*REQUIRED WORK:*
Extract every row below and reproduce each one verbatim, keeping the original order.

— START EXTRACTED MATERIAL —

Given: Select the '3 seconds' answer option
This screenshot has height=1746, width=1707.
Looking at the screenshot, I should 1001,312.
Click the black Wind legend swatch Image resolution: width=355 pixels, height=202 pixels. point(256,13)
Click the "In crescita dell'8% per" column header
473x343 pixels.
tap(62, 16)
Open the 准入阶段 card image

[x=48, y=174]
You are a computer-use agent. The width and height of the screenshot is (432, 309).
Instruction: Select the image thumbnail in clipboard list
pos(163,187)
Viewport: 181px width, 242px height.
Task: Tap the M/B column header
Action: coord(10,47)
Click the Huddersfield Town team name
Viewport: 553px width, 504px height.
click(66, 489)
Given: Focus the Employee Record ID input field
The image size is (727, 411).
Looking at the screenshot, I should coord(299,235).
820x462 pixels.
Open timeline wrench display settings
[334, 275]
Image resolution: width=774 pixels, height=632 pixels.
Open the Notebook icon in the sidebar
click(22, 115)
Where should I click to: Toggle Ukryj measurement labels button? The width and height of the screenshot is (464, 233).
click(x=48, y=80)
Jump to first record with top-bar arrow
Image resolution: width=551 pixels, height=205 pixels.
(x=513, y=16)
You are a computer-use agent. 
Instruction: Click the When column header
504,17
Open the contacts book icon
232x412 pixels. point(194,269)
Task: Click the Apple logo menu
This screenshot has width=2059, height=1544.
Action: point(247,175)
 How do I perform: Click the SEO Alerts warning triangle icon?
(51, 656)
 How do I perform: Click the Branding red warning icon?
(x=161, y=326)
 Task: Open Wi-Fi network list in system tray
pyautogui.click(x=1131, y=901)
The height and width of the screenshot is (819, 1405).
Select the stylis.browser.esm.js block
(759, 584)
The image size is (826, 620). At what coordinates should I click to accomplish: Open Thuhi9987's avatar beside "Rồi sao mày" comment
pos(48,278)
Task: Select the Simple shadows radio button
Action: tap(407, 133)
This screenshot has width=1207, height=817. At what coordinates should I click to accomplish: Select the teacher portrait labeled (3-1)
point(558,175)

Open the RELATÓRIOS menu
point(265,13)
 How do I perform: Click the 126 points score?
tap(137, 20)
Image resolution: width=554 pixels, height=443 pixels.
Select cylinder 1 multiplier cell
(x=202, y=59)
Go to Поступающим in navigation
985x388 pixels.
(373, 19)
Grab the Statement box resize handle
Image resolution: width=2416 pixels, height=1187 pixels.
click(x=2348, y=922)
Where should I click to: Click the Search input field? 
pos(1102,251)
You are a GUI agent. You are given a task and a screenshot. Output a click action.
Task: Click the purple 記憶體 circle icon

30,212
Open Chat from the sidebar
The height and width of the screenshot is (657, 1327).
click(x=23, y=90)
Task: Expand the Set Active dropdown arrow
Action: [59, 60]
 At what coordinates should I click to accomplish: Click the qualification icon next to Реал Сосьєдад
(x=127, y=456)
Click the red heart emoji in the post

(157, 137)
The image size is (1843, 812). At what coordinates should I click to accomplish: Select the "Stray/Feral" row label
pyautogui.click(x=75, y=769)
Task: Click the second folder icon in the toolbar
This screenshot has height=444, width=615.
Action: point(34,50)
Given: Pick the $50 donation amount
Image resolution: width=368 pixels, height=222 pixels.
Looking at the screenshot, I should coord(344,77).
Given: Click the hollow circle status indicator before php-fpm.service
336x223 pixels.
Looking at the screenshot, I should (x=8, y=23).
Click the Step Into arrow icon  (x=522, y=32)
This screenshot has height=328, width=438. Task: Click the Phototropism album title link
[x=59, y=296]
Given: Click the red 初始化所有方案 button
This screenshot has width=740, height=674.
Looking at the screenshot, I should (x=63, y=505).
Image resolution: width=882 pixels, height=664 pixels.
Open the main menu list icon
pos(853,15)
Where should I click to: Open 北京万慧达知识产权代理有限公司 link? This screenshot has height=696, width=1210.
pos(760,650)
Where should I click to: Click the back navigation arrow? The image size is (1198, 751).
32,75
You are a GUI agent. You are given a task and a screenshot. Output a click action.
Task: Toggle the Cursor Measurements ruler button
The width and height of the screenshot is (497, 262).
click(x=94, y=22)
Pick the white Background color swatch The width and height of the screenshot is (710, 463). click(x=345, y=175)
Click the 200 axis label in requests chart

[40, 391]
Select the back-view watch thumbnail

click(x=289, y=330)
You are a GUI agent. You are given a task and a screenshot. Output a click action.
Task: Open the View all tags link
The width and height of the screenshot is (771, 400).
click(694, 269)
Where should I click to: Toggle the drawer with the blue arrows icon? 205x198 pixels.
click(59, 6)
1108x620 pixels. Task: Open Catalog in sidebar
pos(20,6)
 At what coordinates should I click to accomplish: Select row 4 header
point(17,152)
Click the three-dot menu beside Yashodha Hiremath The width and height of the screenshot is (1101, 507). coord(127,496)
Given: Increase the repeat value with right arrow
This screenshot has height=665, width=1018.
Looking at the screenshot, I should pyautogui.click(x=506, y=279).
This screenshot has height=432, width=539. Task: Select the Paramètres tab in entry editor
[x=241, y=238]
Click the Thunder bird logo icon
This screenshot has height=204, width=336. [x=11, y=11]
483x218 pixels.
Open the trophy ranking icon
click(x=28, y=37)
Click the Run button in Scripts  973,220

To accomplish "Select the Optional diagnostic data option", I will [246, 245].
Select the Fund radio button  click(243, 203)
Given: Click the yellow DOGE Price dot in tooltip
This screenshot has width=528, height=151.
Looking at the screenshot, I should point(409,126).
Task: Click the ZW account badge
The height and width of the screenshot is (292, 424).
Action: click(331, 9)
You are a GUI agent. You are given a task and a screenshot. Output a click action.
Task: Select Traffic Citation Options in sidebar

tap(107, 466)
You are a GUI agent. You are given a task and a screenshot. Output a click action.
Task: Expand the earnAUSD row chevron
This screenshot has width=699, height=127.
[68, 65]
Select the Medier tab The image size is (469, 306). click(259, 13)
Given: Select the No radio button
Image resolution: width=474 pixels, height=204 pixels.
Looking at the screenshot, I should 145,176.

— END EXTRACTED MATERIAL —

*OUTPUT FOR THIS TASK:*
Given: Select the '3 seconds' answer option
This screenshot has height=1746, width=1707.
Looking at the screenshot, I should 1001,312.
Click the black Wind legend swatch Image resolution: width=355 pixels, height=202 pixels. point(256,13)
Click the "In crescita dell'8% per" column header
473x343 pixels.
tap(62, 16)
Open the 准入阶段 card image

[x=48, y=174]
You are a computer-use agent. The width and height of the screenshot is (432, 309).
Instruction: Select the image thumbnail in clipboard list
pos(163,187)
Viewport: 181px width, 242px height.
Task: Tap the M/B column header
Action: coord(10,47)
Click the Huddersfield Town team name
Viewport: 553px width, 504px height.
click(66, 489)
Given: Focus the Employee Record ID input field
The image size is (727, 411).
Looking at the screenshot, I should coord(299,235).
820x462 pixels.
Open timeline wrench display settings
[334, 275]
Image resolution: width=774 pixels, height=632 pixels.
Open the Notebook icon in the sidebar
click(22, 115)
Where should I click to: Toggle Ukryj measurement labels button? The width and height of the screenshot is (464, 233).
click(x=48, y=80)
Jump to first record with top-bar arrow
Image resolution: width=551 pixels, height=205 pixels.
(x=513, y=16)
You are a computer-use agent. 
Instruction: Click the When column header
504,17
Open the contacts book icon
232x412 pixels. point(194,269)
Task: Click the Apple logo menu
This screenshot has width=2059, height=1544.
Action: point(247,175)
 How do I perform: Click the SEO Alerts warning triangle icon?
(51, 656)
 How do I perform: Click the Branding red warning icon?
(x=161, y=326)
 Task: Open Wi-Fi network list in system tray
pyautogui.click(x=1131, y=901)
The height and width of the screenshot is (819, 1405).
Select the stylis.browser.esm.js block
(759, 584)
The image size is (826, 620). At what coordinates should I click to accomplish: Open Thuhi9987's avatar beside "Rồi sao mày" comment
pos(48,278)
Task: Select the Simple shadows radio button
Action: tap(407, 133)
This screenshot has width=1207, height=817. At what coordinates should I click to accomplish: Select the teacher portrait labeled (3-1)
point(558,175)

Open the RELATÓRIOS menu
point(265,13)
 How do I perform: Click the 126 points score?
tap(137, 20)
Image resolution: width=554 pixels, height=443 pixels.
Select cylinder 1 multiplier cell
(x=202, y=59)
Go to Поступающим in navigation
985x388 pixels.
(373, 19)
Grab the Statement box resize handle
Image resolution: width=2416 pixels, height=1187 pixels.
click(x=2348, y=922)
Where should I click to: Click the Search input field? 
pos(1102,251)
You are a GUI agent. You are given a task and a screenshot. Output a click action.
Task: Click the purple 記憶體 circle icon

30,212
Open Chat from the sidebar
The height and width of the screenshot is (657, 1327).
click(x=23, y=90)
Task: Expand the Set Active dropdown arrow
Action: [59, 60]
 At what coordinates should I click to accomplish: Click the qualification icon next to Реал Сосьєдад
(x=127, y=456)
Click the red heart emoji in the post

(157, 137)
The image size is (1843, 812). At what coordinates should I click to accomplish: Select the "Stray/Feral" row label
pyautogui.click(x=75, y=769)
Task: Click the second folder icon in the toolbar
This screenshot has height=444, width=615.
Action: point(34,50)
Given: Pick the $50 donation amount
Image resolution: width=368 pixels, height=222 pixels.
Looking at the screenshot, I should coord(344,77).
Given: Click the hollow circle status indicator before php-fpm.service
336x223 pixels.
Looking at the screenshot, I should (x=8, y=23).
Click the Step Into arrow icon  (x=522, y=32)
This screenshot has height=328, width=438. Task: Click the Phototropism album title link
[x=59, y=296]
Given: Click the red 初始化所有方案 button
This screenshot has width=740, height=674.
Looking at the screenshot, I should (x=63, y=505).
Image resolution: width=882 pixels, height=664 pixels.
Open the main menu list icon
pos(853,15)
Where should I click to: Open 北京万慧达知识产权代理有限公司 link? This screenshot has height=696, width=1210.
pos(760,650)
Where should I click to: Click the back navigation arrow? The image size is (1198, 751).
32,75
You are a GUI agent. You are given a task and a screenshot. Output a click action.
Task: Toggle the Cursor Measurements ruler button
The width and height of the screenshot is (497, 262).
click(x=94, y=22)
Pick the white Background color swatch The width and height of the screenshot is (710, 463). click(x=345, y=175)
Click the 200 axis label in requests chart

[40, 391]
Select the back-view watch thumbnail

click(x=289, y=330)
You are a GUI agent. You are given a task and a screenshot. Output a click action.
Task: Open the View all tags link
The width and height of the screenshot is (771, 400).
click(694, 269)
Where should I click to: Toggle the drawer with the blue arrows icon? 205x198 pixels.
click(59, 6)
1108x620 pixels. Task: Open Catalog in sidebar
pos(20,6)
 At what coordinates should I click to accomplish: Select row 4 header
point(17,152)
Click the three-dot menu beside Yashodha Hiremath The width and height of the screenshot is (1101, 507). coord(127,496)
Given: Increase the repeat value with right arrow
This screenshot has height=665, width=1018.
Looking at the screenshot, I should pyautogui.click(x=506, y=279).
This screenshot has height=432, width=539. Task: Select the Paramètres tab in entry editor
[x=241, y=238]
Click the Thunder bird logo icon
This screenshot has height=204, width=336. [x=11, y=11]
483x218 pixels.
Open the trophy ranking icon
click(x=28, y=37)
Click the Run button in Scripts  973,220

To accomplish "Select the Optional diagnostic data option", I will [246, 245].
Select the Fund radio button  click(243, 203)
Given: Click the yellow DOGE Price dot in tooltip
This screenshot has width=528, height=151.
Looking at the screenshot, I should point(409,126).
Task: Click the ZW account badge
The height and width of the screenshot is (292, 424).
Action: click(331, 9)
You are a GUI agent. You are given a task and a screenshot. Output a click action.
Task: Select Traffic Citation Options in sidebar

tap(107, 466)
You are a GUI agent. You are given a task and a screenshot. Output a click action.
Task: Expand the earnAUSD row chevron
This screenshot has width=699, height=127.
[68, 65]
Select the Medier tab The image size is (469, 306). click(259, 13)
Given: Select the No radio button
Image resolution: width=474 pixels, height=204 pixels.
Looking at the screenshot, I should 145,176.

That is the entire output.